Aunque cuajados de nieve en sus ramas, los árboles en invierno, escribe Keats, parecen felices porque están convencidos de que, tras el frío, ellos sabrán florecer en primavera.
La pesadumbre que a diario nos acecha, provenga de desajustes en el alma o de la impotencia de pagar la factura de la luz; haya sido causada por la familia, por improcedentes leyes de gobierno o por esta inmadurez de adulto que parece acabada, debe encontrar “su mármol y su día, su infalible mañana y su poeta”. Debe reconocer en todo y en todos una esperanza difusa y, a pesar de todo, sostenida.

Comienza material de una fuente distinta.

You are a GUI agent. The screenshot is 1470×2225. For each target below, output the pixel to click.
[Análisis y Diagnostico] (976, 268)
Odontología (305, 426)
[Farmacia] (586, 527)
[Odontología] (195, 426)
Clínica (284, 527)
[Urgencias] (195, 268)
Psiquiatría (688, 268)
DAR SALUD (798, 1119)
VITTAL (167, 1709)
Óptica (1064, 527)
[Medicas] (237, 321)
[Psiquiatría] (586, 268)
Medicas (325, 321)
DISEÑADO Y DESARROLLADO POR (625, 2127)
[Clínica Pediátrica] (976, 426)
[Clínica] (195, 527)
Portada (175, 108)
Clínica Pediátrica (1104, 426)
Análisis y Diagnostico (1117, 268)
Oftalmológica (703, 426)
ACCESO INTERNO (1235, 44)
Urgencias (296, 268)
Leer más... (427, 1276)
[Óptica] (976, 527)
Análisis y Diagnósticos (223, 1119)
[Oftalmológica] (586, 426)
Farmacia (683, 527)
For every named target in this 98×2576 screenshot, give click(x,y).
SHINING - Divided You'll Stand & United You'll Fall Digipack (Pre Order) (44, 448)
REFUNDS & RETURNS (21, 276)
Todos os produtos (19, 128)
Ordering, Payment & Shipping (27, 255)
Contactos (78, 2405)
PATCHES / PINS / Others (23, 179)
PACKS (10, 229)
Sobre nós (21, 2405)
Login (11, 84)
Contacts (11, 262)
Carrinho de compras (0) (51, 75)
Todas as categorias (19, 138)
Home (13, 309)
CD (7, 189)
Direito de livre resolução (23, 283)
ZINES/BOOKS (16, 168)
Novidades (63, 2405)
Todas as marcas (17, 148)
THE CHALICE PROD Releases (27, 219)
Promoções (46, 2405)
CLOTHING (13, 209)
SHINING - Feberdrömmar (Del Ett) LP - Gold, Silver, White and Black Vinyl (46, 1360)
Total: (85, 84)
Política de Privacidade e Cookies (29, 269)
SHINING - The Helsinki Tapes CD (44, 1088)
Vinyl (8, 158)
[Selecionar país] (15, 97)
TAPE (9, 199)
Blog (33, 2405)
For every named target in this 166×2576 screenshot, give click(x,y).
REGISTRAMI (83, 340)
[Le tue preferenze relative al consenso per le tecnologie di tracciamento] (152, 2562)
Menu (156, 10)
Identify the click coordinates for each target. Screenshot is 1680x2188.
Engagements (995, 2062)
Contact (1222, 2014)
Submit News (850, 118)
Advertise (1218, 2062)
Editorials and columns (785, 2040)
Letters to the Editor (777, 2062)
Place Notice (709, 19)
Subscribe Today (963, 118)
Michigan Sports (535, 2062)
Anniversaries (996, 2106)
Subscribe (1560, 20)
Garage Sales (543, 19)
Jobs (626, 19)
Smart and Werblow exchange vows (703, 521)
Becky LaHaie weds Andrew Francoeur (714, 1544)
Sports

Hay árboles en América que se les habla al oído, como a las embarazadas, para que no se distraiga el crecimiento del hijo que llevan en las entrañas. En las entrañas de cualquier circunstancia, de todo mal que nos abrume en esta España nuestra de cántaras quebradas, hay un vino viejo y una voz templada dispuestos a celebrar la concreción del ajuste que se espera. Si saben cuidarse las angustias, nunca morirán las esperanzas. Si sabemos mirar los horizontes aprenderemos a caminar como Jesús sobre la imposible firmeza del agua: De día, el sol no nos hará daño. Ni la luna de noche.